Ambas toman asiento en la sala y Elvira le dice a Chochi, la mucama, que traiga té con tostadas.

—Cuéntame, Clara, ¿cuándo llegaste a Lima? ¿Cómo está la situación en México?

—Llegué hace unos días. Todo bien por allá. Vine con mi hija Mariana, mi esposo Francisco y su enamorado.

—¿Su enamorado? —preguntó Elvira, tomando un sorbo de té.

—Sí. Es un chico llamado Pablo. Lo debes conocer... es el cantante Pablo Salgado.

—¡Claro! ¡Si es el cantante de moda! ¡Fiorella me lo había dicho! ¡Además, Fiorella fue enamorada de un hermano suyo!

—¿Y cómo está tu hija? ¿Qué está haciendo?

—Está bien, como siempre. Es una gran chica. Es obediente, educada y está en los primeros puestos de la universidad. Es la educación que le hemos inculcado en casa. ¡No puedo estar más orgullosa de ella! Además, Pedro Gustavo, aparte de ser un excelente esposo, ha demostrado ser un buen padre para ella.

—¿Has pensado decirle la verdad a tu hija?

Elvira dejó la taza y respiró hondo.

( Mariana )

—Pedro Gustavo se lo dijo.

—¡Cómo así! —exclamó impresionada—. ¿Cómo se lo contó?

—Bueno... Fiorella llegó tarde un día; había salido a una fiesta con unas amigas y regresó de madrugada. Entonces, Pedro Gustavo, en un ataque de ira, lo dijo todo.

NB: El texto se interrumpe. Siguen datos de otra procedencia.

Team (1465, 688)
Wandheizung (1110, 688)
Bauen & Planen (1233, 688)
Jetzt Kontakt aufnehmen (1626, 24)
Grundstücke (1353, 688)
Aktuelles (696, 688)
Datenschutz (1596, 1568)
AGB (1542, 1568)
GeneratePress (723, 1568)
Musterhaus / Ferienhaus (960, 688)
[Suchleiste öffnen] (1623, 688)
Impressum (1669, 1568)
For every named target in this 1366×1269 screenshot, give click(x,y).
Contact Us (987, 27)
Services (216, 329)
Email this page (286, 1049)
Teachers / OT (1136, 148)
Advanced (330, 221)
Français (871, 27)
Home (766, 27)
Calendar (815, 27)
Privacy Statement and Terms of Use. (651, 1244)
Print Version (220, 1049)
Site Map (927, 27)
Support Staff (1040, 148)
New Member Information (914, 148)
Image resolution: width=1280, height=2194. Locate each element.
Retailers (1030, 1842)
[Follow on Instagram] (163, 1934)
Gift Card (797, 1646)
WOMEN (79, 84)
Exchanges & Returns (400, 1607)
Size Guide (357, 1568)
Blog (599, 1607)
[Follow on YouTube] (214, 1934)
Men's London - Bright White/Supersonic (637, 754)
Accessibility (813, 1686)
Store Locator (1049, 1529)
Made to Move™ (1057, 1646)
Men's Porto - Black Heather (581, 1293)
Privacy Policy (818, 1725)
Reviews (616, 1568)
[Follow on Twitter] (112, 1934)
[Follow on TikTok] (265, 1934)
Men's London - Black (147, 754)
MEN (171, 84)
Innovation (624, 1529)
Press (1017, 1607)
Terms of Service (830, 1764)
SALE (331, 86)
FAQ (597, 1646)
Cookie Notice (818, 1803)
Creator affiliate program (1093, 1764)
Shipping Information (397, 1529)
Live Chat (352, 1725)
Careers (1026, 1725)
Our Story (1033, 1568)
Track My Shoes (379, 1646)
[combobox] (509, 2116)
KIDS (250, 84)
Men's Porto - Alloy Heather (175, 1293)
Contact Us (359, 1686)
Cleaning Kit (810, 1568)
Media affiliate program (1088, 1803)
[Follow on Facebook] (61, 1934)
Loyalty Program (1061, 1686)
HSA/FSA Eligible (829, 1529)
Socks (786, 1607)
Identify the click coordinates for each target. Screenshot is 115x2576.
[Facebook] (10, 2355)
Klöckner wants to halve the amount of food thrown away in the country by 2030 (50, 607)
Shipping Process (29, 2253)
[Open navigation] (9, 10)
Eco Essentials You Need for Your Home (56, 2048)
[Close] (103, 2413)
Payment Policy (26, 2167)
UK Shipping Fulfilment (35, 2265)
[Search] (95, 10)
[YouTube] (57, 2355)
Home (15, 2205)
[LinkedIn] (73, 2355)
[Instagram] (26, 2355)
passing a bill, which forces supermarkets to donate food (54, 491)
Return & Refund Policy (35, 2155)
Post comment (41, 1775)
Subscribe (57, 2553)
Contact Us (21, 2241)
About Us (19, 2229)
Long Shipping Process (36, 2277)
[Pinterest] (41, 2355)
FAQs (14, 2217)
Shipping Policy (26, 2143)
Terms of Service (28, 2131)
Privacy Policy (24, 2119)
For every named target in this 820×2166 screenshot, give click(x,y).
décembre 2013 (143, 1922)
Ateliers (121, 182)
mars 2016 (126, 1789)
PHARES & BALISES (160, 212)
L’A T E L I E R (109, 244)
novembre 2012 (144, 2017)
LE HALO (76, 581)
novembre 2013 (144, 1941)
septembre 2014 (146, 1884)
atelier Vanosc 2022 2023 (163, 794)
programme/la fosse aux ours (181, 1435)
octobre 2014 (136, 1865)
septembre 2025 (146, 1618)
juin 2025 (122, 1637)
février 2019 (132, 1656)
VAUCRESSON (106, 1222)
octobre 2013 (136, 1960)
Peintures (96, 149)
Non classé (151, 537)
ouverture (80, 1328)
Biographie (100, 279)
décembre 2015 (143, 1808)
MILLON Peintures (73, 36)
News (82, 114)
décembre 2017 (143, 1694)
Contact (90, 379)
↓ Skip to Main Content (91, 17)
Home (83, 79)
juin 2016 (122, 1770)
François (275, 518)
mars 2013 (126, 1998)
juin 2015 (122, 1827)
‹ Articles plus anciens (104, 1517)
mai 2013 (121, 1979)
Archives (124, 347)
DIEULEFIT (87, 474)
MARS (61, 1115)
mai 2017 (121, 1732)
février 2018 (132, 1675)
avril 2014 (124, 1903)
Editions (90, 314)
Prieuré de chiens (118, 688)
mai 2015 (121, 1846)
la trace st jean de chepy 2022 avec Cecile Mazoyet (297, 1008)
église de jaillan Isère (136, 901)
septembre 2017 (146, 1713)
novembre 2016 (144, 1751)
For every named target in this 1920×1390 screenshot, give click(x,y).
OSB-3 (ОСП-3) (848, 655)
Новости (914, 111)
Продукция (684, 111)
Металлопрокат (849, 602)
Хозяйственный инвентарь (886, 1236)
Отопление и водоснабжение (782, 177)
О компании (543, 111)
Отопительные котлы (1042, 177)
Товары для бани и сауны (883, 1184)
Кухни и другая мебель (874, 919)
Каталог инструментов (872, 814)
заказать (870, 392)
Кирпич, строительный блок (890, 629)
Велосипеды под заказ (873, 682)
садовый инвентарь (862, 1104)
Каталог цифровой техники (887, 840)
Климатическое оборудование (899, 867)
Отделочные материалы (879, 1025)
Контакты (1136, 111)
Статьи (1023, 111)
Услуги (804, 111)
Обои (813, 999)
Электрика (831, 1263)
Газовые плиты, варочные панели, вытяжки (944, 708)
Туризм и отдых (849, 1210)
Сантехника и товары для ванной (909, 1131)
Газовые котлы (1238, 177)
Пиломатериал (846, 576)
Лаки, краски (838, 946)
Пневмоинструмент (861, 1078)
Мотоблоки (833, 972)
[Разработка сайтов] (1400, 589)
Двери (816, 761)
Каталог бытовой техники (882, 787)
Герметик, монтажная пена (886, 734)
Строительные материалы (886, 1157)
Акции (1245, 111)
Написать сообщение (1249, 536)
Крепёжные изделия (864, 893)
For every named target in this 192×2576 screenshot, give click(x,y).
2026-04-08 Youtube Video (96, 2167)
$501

—¡Ay, bendito! ¡No puede ser! —exclamó colocándose las manos en las mejillas—. ¿Y sabes quién es su verdadero padre?

—Sí. El verdadero padre de Fiorella es... Enrique Cisneros.

Clara se quedó con la boca abierta de la impresión mientras colocaba la taza en la mesa.

—¡Me acuerdo bien! —dijo Clara—. ¡Ustedes se querían mucho y se iban a casar!

—Sí —dijo Elvira con despecho—. Nos quisimos mucho... ¡Hasta que llegó esa mujer y me lo quitó!

—¿Qué mujer?

—Amanda Pérez.

Clara volvió a quedarse con la boca abierta.

—¿Amanda? ¿Amanda Pérez? ¡Yo conozco a Amanda Pérez! ¿Y qué pasó?

—Me lo quitó. Quedó embarazada de Enrique y él se casó con ella.

—¡No puede ser! ¡Chica! ¿Y tú no hiciste nada?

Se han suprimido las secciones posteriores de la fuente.